Moreover, this goal of universal coverage often ends up aiming for low average cost while sacrificing legal quality and emphasizing the physical dimension of land demarcation, which in practice often means the measurement and delineation of boundaries by one or more of the parties that have an interest in the land (including Government agencies). Correspondingly, these initiatives often pay little, if any, attention to the legal dimension of land demarcation: the fact that, in order for demarcation to produce effects on third parties, such party-led physical demarcation must be accepted by all other interested parties—which in this case mainly means the neighbors of each particular parcel .

This emphasis on physical and partial demarcation often leads to mistakes, such as (1) pursuing the above-mentioned objective of universal demarcation, even if the consequent need to lower average costs and shorten times leads to valueless lower quality; (2) overestimating the value of physical demarcation, which is behind excessive expenditure on mapping and surveying and the enactment of allegedly inefficient, mandatory demarcation rules; and (3) considering that the information needed for different decisions on property (e.g., the judicial evidence on which basis judges rule and parties rely for their contractual decisions versus administrative filings used for tax and other planning and regulatory purposes) is the same “data”, wrongly subjecting it to similar quality specifications and without requiring any specific incentives or specialization in its production. Consequently, it is thought, for instance, that both sets of information can easily be shared by government agencies, that duplications can easily be avoided, and that substantial economies can be fruitfully reached by sharing databases and even merging the agencies (that is, merging land registries and cadastres in integrated “land administration” bodies).
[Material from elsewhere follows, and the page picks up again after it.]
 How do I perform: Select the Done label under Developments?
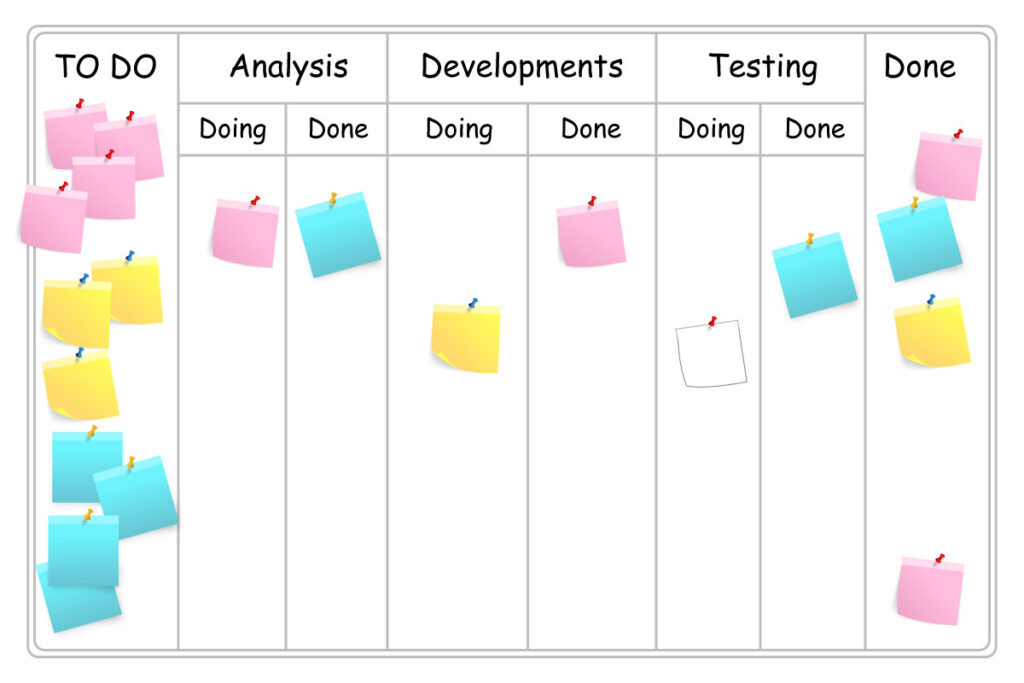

The main contributions of the paper are (a) the conceptual distinction between property-legal and physical demarcation and (b) providing a comprehensive framework for the main social decisions on property demarcation, which are of two types. On the one hand, with respect to the overall rules governing it, governments must decide on: whether or not to create a demarcation infrastructure system that, by incurring a fixed cost, enables individuals to demarcate their land more effectively; and either allowing voluntary demarcation or enacting a mandatory demarcation rule that forces individuals to incur a variable cost to demarcate their land either physically and/or legally. On the other hand, with respect to the provision of demarcation services, governments may either keep separate organizations or merge the cadastre with the land registry, with the intermediate option of linking their databases.